Club de Iretama

50 anos do homem na Lua e o Quadro Associativo: nada a ver?

Postado em: 01 de Setembro de 2019

Você sabia que Neil Armstrong, o primeiro homem a pisar na superfície da Lua em 20 de julho de 1969, há 50 anos, era rotariano honorário de Wapakoneta, Ohio ? Não estava sozinho: os astronautas Frank Borman, de Houston, Gordon Cooper, de Houston Space Center e Alan Shephard Jr, de Derry, New Hampshire, eram todos rotarianos honorários. Portanto, apesar de sonhar com a Lua, os rotarianos sempre mantiveram os pés na Terra.... Bem, nem sempre.

Conseguiríamos realizar essa proeza, hoje, em 2019? A tecnologia deu um salto, a capacidade de processamento dos computadores da Apolo 11 hoje provavelmente caberia num computador médio, o conhecimento estelar e planetário foi exponencializado. Mas e o fator humano e social?

Os jovens engenheiros “millennials” aceitariam o risco de algum erro e explodir o foguete, como ocorreu com a Apolo 1 em janeiro de 67? Confiaríamos nas equipes de trabalho atuais, com aversão ao risco e a gestões autoritárias ? Teríamos que montar equipes politicamente corretas? As mídias sociais não implodiriam o projeto diante do primeiro revés? O orçamento bilionário seria aprovado, num mundo com tantas necessidades prementes?

Mas, o diretor ensandeceu? O que isso tem a ver com o quadro associativo do Rotary?

O fato de que vários astronautas foram rotarianos é apenas sinal do prestígio que a instituição desfrutava junto a líderes comunitários, um bônus colateral. A mensagem é que, nos últimos 50 anos, a sociedade mudou visceralmente, e nós liderança temos que acompanhar essa tendência, agora em velocidade de escala geométrica, e não mais aritmética.

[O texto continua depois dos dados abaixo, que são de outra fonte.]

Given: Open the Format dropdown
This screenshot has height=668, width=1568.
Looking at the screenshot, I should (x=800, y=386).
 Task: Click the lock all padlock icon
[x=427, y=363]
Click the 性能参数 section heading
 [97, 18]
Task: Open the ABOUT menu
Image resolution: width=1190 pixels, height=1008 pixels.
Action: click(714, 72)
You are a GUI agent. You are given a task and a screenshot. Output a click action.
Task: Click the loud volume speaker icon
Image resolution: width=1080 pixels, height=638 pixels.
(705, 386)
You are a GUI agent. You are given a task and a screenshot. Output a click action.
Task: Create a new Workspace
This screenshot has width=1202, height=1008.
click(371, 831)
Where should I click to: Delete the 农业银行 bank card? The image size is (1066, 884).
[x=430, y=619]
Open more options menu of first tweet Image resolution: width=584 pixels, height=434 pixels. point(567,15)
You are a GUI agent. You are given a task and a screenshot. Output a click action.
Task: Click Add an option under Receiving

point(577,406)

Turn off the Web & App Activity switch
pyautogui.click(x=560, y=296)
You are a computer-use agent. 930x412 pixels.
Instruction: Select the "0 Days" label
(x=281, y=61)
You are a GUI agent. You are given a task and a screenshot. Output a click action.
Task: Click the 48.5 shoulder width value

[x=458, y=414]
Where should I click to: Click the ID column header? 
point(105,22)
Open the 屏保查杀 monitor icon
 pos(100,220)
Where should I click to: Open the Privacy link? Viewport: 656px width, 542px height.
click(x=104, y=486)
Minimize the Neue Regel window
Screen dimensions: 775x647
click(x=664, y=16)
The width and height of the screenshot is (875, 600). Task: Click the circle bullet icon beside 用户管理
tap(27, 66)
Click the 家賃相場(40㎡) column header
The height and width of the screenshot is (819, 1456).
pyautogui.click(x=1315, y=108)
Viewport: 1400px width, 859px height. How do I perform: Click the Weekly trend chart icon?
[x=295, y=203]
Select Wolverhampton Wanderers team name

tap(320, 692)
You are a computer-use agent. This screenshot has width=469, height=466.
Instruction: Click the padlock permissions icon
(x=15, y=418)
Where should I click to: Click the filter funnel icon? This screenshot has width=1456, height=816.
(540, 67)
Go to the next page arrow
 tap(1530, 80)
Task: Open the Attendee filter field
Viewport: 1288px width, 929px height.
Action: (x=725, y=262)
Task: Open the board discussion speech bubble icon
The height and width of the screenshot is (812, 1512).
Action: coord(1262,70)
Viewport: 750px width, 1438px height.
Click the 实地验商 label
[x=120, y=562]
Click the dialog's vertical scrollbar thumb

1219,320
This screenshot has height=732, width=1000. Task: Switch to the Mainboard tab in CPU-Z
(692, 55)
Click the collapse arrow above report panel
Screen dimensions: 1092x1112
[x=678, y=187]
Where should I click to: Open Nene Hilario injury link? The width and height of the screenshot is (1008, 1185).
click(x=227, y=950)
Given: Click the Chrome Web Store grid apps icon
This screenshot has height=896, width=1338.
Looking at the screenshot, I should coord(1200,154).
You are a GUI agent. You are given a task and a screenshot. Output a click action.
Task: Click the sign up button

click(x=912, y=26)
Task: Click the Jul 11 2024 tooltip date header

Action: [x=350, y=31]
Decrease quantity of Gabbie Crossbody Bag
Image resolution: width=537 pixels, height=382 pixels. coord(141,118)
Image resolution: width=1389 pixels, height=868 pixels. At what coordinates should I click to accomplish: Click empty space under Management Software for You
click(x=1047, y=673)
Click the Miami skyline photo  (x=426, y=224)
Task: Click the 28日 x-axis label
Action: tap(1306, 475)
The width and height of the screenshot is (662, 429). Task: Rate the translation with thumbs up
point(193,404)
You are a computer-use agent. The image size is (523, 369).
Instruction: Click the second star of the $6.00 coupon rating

Se não sintonizarmos a frequência da mudança, não superaremos o desafio de fazer o Rotary crescer, do presidente Mark Maloney. No Brasil e na América do Sul, somamos 74 mil rotarianos, contra 81 mil em 2011. Perdemos dez por cento do quadro, ainda menos do que os EUA e Japão, que perderam 20% cada.

Qual a fórmula do crescimento?

Explorar os vazios rotários? Temos 3500 clubes na América do Sul, mas estamos presentes em menos de mil cidades.

Fundar clubes satélites? Há vários casos de sucesso em inúmeros distritos e parece ser uma alternativa à fórmula tradicional de clubes com exigência de frequência e periodicidade de reuniões.

Elevar o Rotaract? Uma injeção de ânimo parece ter tomado conta dos jovens, afinal reconhecidos oficialmente como parceiros presentes do Rotary, não mais um futuro indefinido que estimulava a deserção.

Talvez uma mescla de todos esses caminhos. Como diretor, vou liderar pelo exemplo, marcando presença em 18 seminários de quadro associativo até 7 de dezembro. Inclusive nos cinco distritos brasileiros que, por estarem entre 1100 e 1200 associados, sofrem com a perspectiva de novo redistritamento. Nossa tarefa é ajudar os distritos a superar, saudavelmente, a marca de 1300 associados até julho de 2020, e assim escapar da degola.

O que valeu para a NASA de 1969 que ainda vale para o Rotary de 2019 em nosso continente? O sentido de missão, de trabalho conjunto, de foco nos objetivos, de aceitação dos riscos, da superação dos reveses e do pessimismo. Essas serão nossas diretrizes. Não construiremos foguetes, mas conexões entre as pessoas para continuar nossa missão de fazer o bem para o mundo, para as comunidades, e para nós mesmos.